All records are to be retyped faithfully and completely.

Records contained in a dataset
+++++
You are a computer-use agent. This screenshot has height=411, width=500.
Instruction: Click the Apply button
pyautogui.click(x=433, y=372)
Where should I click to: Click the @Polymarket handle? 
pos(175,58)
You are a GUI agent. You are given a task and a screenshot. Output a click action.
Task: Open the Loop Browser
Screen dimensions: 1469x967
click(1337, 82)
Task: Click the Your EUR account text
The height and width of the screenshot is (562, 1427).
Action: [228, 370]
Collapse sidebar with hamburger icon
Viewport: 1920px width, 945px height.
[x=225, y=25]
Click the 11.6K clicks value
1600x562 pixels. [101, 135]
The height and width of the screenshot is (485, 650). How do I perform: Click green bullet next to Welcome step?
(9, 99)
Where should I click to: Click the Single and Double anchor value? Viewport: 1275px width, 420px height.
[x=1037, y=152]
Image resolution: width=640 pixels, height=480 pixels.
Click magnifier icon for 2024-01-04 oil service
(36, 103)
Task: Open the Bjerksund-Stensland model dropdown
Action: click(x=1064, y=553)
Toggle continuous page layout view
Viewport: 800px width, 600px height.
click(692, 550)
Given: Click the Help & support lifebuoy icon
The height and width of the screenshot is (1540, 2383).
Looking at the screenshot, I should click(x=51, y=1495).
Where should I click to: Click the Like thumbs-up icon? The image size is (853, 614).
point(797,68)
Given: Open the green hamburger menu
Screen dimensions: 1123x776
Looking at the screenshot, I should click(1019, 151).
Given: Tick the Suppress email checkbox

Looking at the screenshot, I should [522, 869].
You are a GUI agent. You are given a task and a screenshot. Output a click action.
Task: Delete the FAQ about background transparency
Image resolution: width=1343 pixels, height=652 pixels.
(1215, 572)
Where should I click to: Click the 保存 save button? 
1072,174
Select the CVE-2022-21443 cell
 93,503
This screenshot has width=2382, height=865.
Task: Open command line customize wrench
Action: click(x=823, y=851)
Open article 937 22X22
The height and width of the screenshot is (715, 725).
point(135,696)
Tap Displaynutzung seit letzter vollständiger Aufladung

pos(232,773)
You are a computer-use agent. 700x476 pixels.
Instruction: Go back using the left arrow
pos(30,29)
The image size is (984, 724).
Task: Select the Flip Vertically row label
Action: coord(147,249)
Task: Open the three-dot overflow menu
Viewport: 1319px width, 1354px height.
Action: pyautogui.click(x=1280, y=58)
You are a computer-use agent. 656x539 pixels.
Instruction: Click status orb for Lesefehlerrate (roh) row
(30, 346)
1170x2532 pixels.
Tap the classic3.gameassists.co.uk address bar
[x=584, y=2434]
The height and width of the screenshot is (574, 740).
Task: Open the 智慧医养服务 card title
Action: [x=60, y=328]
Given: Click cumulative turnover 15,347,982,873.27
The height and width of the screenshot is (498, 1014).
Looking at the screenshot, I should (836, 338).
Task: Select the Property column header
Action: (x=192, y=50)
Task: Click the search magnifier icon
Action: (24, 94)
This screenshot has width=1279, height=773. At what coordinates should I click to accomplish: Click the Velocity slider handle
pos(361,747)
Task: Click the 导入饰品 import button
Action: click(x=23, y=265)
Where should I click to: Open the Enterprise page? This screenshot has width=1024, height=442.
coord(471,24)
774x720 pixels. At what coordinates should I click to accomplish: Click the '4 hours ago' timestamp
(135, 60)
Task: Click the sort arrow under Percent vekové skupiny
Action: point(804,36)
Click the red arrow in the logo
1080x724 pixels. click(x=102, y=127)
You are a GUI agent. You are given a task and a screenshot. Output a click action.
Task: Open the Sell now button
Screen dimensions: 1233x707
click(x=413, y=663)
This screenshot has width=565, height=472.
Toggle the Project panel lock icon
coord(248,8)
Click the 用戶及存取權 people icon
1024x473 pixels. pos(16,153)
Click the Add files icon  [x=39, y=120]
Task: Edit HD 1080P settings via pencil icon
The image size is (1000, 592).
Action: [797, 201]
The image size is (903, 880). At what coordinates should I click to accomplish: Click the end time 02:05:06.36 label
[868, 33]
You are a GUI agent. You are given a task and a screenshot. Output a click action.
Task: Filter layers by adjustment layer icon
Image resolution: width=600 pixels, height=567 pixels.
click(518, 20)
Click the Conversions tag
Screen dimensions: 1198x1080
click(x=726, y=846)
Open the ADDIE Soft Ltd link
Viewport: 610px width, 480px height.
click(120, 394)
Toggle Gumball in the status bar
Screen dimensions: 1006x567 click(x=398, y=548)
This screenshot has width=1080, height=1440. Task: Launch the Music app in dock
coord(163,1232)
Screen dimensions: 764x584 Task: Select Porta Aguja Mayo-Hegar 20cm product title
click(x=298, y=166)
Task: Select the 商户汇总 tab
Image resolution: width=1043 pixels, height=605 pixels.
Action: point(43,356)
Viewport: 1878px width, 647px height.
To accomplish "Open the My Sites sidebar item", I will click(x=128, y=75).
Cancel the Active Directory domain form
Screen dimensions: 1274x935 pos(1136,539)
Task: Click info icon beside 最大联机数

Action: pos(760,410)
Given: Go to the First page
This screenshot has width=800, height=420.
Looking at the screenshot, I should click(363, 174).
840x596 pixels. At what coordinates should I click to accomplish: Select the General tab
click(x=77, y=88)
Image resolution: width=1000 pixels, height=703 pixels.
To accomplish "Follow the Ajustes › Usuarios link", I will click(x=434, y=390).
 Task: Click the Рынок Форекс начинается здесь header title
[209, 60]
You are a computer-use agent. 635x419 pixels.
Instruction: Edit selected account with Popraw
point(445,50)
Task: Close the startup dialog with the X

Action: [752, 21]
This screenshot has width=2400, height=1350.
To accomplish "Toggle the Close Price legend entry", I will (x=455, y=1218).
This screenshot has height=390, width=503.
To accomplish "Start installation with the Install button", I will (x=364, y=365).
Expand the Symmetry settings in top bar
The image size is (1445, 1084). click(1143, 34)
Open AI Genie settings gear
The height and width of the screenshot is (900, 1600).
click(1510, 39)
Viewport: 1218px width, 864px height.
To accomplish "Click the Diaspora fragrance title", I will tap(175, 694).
+++++
- _Answer section_
You are a computer-use agent. This screenshot has height=411, width=500.
Instruction: Click the Apply button
pyautogui.click(x=433, y=372)
Where should I click to: Click the @Polymarket handle? 
pos(175,58)
You are a GUI agent. You are given a task and a screenshot. Output a click action.
Task: Open the Loop Browser
Screen dimensions: 1469x967
click(1337, 82)
Task: Click the Your EUR account text
The height and width of the screenshot is (562, 1427).
Action: [228, 370]
Collapse sidebar with hamburger icon
Viewport: 1920px width, 945px height.
[x=225, y=25]
Click the 11.6K clicks value
1600x562 pixels. [101, 135]
The height and width of the screenshot is (485, 650). How do I perform: Click green bullet next to Welcome step?
(9, 99)
Where should I click to: Click the Single and Double anchor value? Viewport: 1275px width, 420px height.
[x=1037, y=152]
Image resolution: width=640 pixels, height=480 pixels.
Click magnifier icon for 2024-01-04 oil service
(36, 103)
Task: Open the Bjerksund-Stensland model dropdown
Action: click(x=1064, y=553)
Toggle continuous page layout view
Viewport: 800px width, 600px height.
click(692, 550)
Given: Click the Help & support lifebuoy icon
The height and width of the screenshot is (1540, 2383).
Looking at the screenshot, I should click(x=51, y=1495).
Where should I click to: Click the Like thumbs-up icon? The image size is (853, 614).
point(797,68)
Given: Open the green hamburger menu
Screen dimensions: 1123x776
Looking at the screenshot, I should click(1019, 151).
Given: Tick the Suppress email checkbox

Looking at the screenshot, I should [522, 869].
You are a GUI agent. You are given a task and a screenshot. Output a click action.
Task: Delete the FAQ about background transparency
Image resolution: width=1343 pixels, height=652 pixels.
(1215, 572)
Where should I click to: Click the 保存 save button? 
1072,174
Select the CVE-2022-21443 cell
 93,503
This screenshot has width=2382, height=865.
Task: Open command line customize wrench
Action: click(x=823, y=851)
Open article 937 22X22
The height and width of the screenshot is (715, 725).
point(135,696)
Tap Displaynutzung seit letzter vollständiger Aufladung

pos(232,773)
You are a computer-use agent. 700x476 pixels.
Instruction: Go back using the left arrow
pos(30,29)
The image size is (984, 724).
Task: Select the Flip Vertically row label
Action: coord(147,249)
Task: Open the three-dot overflow menu
Viewport: 1319px width, 1354px height.
Action: pyautogui.click(x=1280, y=58)
You are a computer-use agent. 656x539 pixels.
Instruction: Click status orb for Lesefehlerrate (roh) row
(30, 346)
1170x2532 pixels.
Tap the classic3.gameassists.co.uk address bar
[x=584, y=2434]
The height and width of the screenshot is (574, 740).
Task: Open the 智慧医养服务 card title
Action: [x=60, y=328]
Given: Click cumulative turnover 15,347,982,873.27
The height and width of the screenshot is (498, 1014).
Looking at the screenshot, I should (836, 338).
Task: Select the Property column header
Action: (x=192, y=50)
Task: Click the search magnifier icon
Action: (24, 94)
This screenshot has width=1279, height=773. At what coordinates should I click to accomplish: Click the Velocity slider handle
pos(361,747)
Task: Click the 导入饰品 import button
Action: click(x=23, y=265)
Where should I click to: Open the Enterprise page? This screenshot has width=1024, height=442.
coord(471,24)
774x720 pixels. At what coordinates should I click to accomplish: Click the '4 hours ago' timestamp
(135, 60)
Task: Click the sort arrow under Percent vekové skupiny
Action: point(804,36)
Click the red arrow in the logo
1080x724 pixels. click(x=102, y=127)
You are a GUI agent. You are given a task and a screenshot. Output a click action.
Task: Open the Sell now button
Screen dimensions: 1233x707
click(x=413, y=663)
This screenshot has width=565, height=472.
Toggle the Project panel lock icon
coord(248,8)
Click the 用戶及存取權 people icon
1024x473 pixels. pos(16,153)
Click the Add files icon  [x=39, y=120]
Task: Edit HD 1080P settings via pencil icon
The image size is (1000, 592).
Action: [797, 201]
The image size is (903, 880). At what coordinates should I click to accomplish: Click the end time 02:05:06.36 label
[868, 33]
You are a GUI agent. You are given a task and a screenshot. Output a click action.
Task: Filter layers by adjustment layer icon
Image resolution: width=600 pixels, height=567 pixels.
click(518, 20)
Click the Conversions tag
Screen dimensions: 1198x1080
click(x=726, y=846)
Open the ADDIE Soft Ltd link
Viewport: 610px width, 480px height.
click(120, 394)
Toggle Gumball in the status bar
Screen dimensions: 1006x567 click(x=398, y=548)
This screenshot has width=1080, height=1440. Task: Launch the Music app in dock
coord(163,1232)
Screen dimensions: 764x584 Task: Select Porta Aguja Mayo-Hegar 20cm product title
click(x=298, y=166)
Task: Select the 商户汇总 tab
Image resolution: width=1043 pixels, height=605 pixels.
Action: point(43,356)
Viewport: 1878px width, 647px height.
To accomplish "Open the My Sites sidebar item", I will click(x=128, y=75).
Cancel the Active Directory domain form
Screen dimensions: 1274x935 pos(1136,539)
Task: Click info icon beside 最大联机数

Action: pos(760,410)
Given: Go to the First page
This screenshot has width=800, height=420.
Looking at the screenshot, I should click(363, 174).
840x596 pixels. At what coordinates should I click to accomplish: Select the General tab
click(x=77, y=88)
Image resolution: width=1000 pixels, height=703 pixels.
To accomplish "Follow the Ajustes › Usuarios link", I will click(x=434, y=390).
 Task: Click the Рынок Форекс начинается здесь header title
[209, 60]
You are a computer-use agent. 635x419 pixels.
Instruction: Edit selected account with Popraw
point(445,50)
Task: Close the startup dialog with the X

Action: [752, 21]
This screenshot has width=2400, height=1350.
To accomplish "Toggle the Close Price legend entry", I will (x=455, y=1218).
This screenshot has height=390, width=503.
To accomplish "Start installation with the Install button", I will (x=364, y=365).
Expand the Symmetry settings in top bar
The image size is (1445, 1084). click(1143, 34)
Open AI Genie settings gear
The height and width of the screenshot is (900, 1600).
click(1510, 39)
Viewport: 1218px width, 864px height.
To accomplish "Click the Diaspora fragrance title", I will tap(175, 694).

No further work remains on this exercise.